**Reading passage**

***

Thierry Fromont is an engineer in Bull’s hardware development division. He trained at the Ecole Supérieure de Physique et Chimie de Paris (ESPCI), and his job with Bull is to package servers and HPC clusters.
During the 1980s, high-level information processing systems were based on ECL bipolar semi-conductor technology. This technology was extremely wasteful, and the systems employing it were generally cooled by circulating water around the actual components. The arrival of CMOS technologies enabled some reduction in wasted power and increased integration on a single integrated circuit (IC). It soon became possible to put together a high-level processor using just a few IC’s, consuming fewer than 5W each (in the 1980s), followed by a single IC consuming less than 10W (at the start of the 1990s). Air-cooling became much easier to use, and so this became the standard technology.

***

**Collected material**
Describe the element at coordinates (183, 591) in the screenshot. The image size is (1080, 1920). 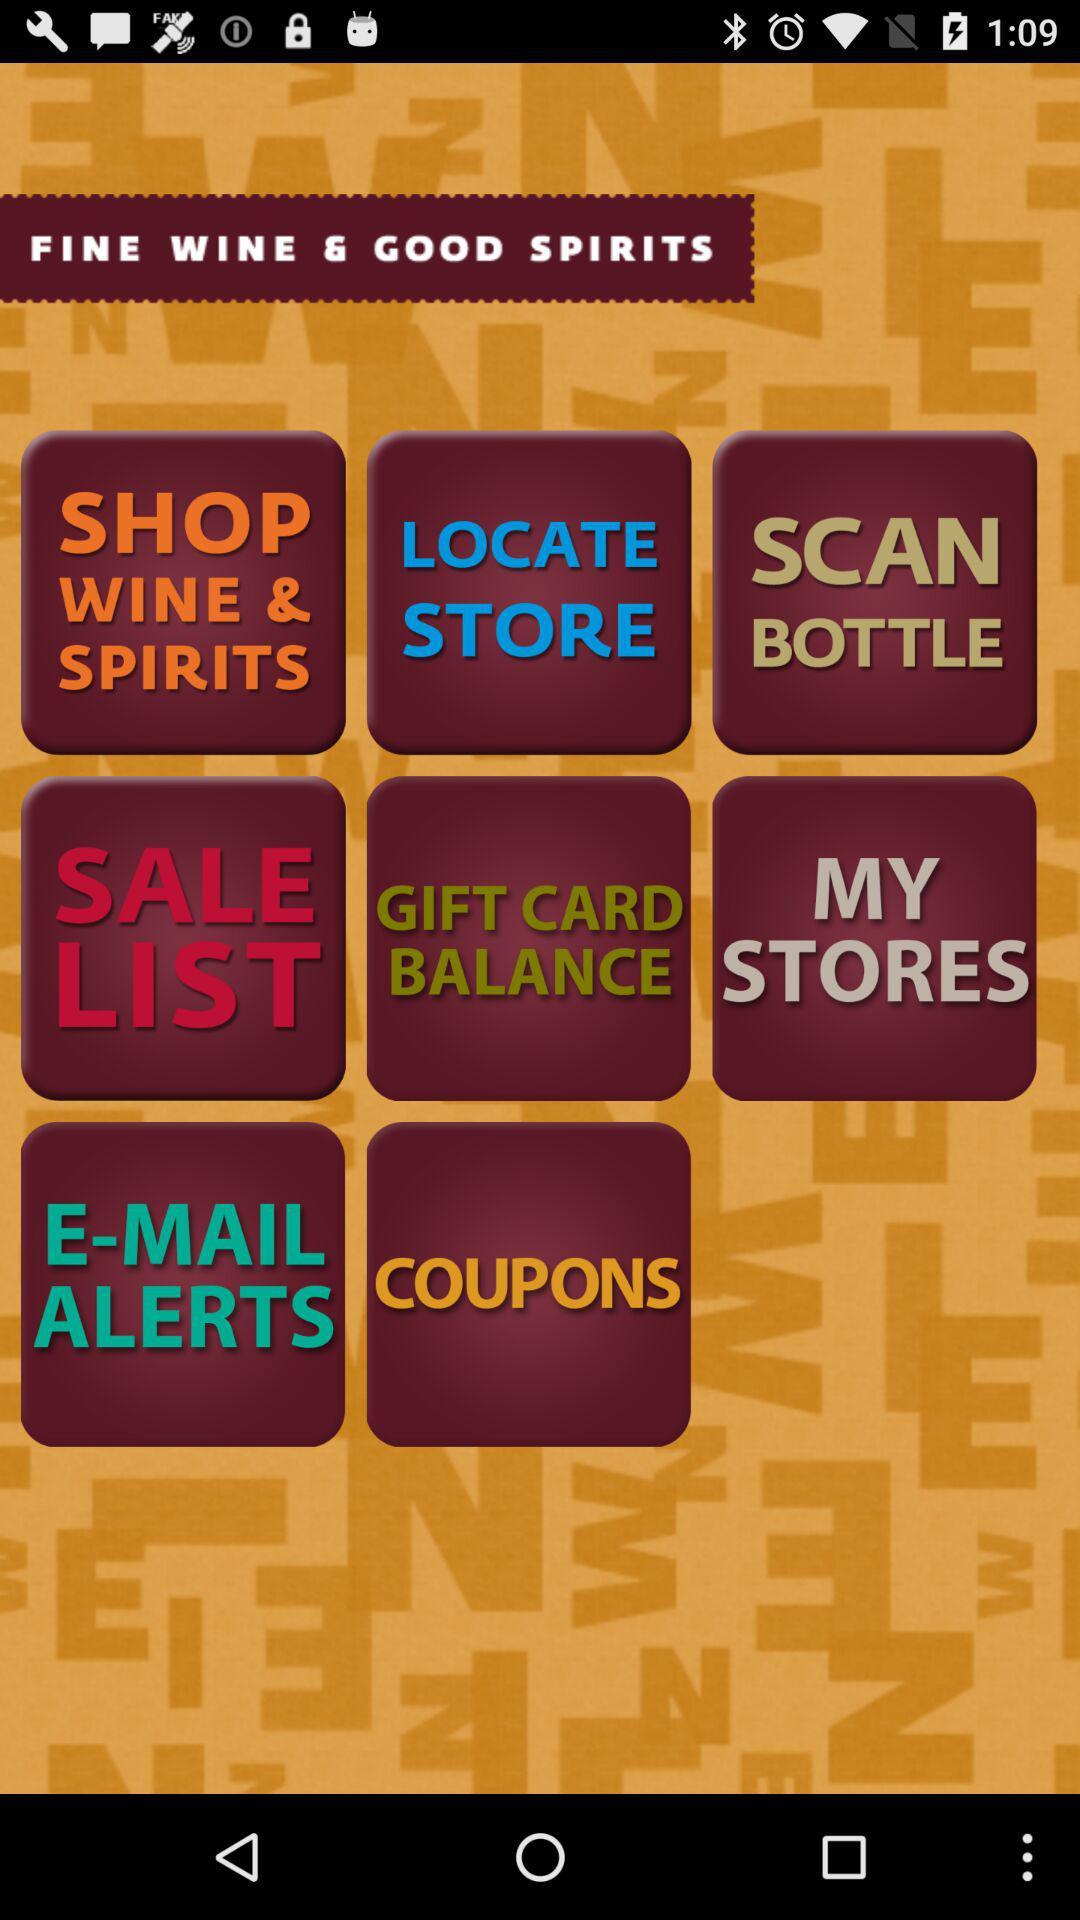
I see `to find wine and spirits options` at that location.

***

**Exercise**
Duplicate the passage about Thierry Fromont and server cooling above, everything from "Thierry Fromont is" down to "the standard technology.".

**Written response**
Thierry Fromont is an engineer in Bull’s hardware development division. He trained at the Ecole Supérieure de Physique et Chimie de Paris (ESPCI), and his job with Bull is to package servers and HPC clusters.
During the 1980s, high-level information processing systems were based on ECL bipolar semi-conductor technology. This technology was extremely wasteful, and the systems employing it were generally cooled by circulating water around the actual components. The arrival of CMOS technologies enabled some reduction in wasted power and increased integration on a single integrated circuit (IC). It soon became possible to put together a high-level processor using just a few IC’s, consuming fewer than 5W each (in the 1980s), followed by a single IC consuming less than 10W (at the start of the 1990s). Air-cooling became much easier to use, and so this became the standard technology.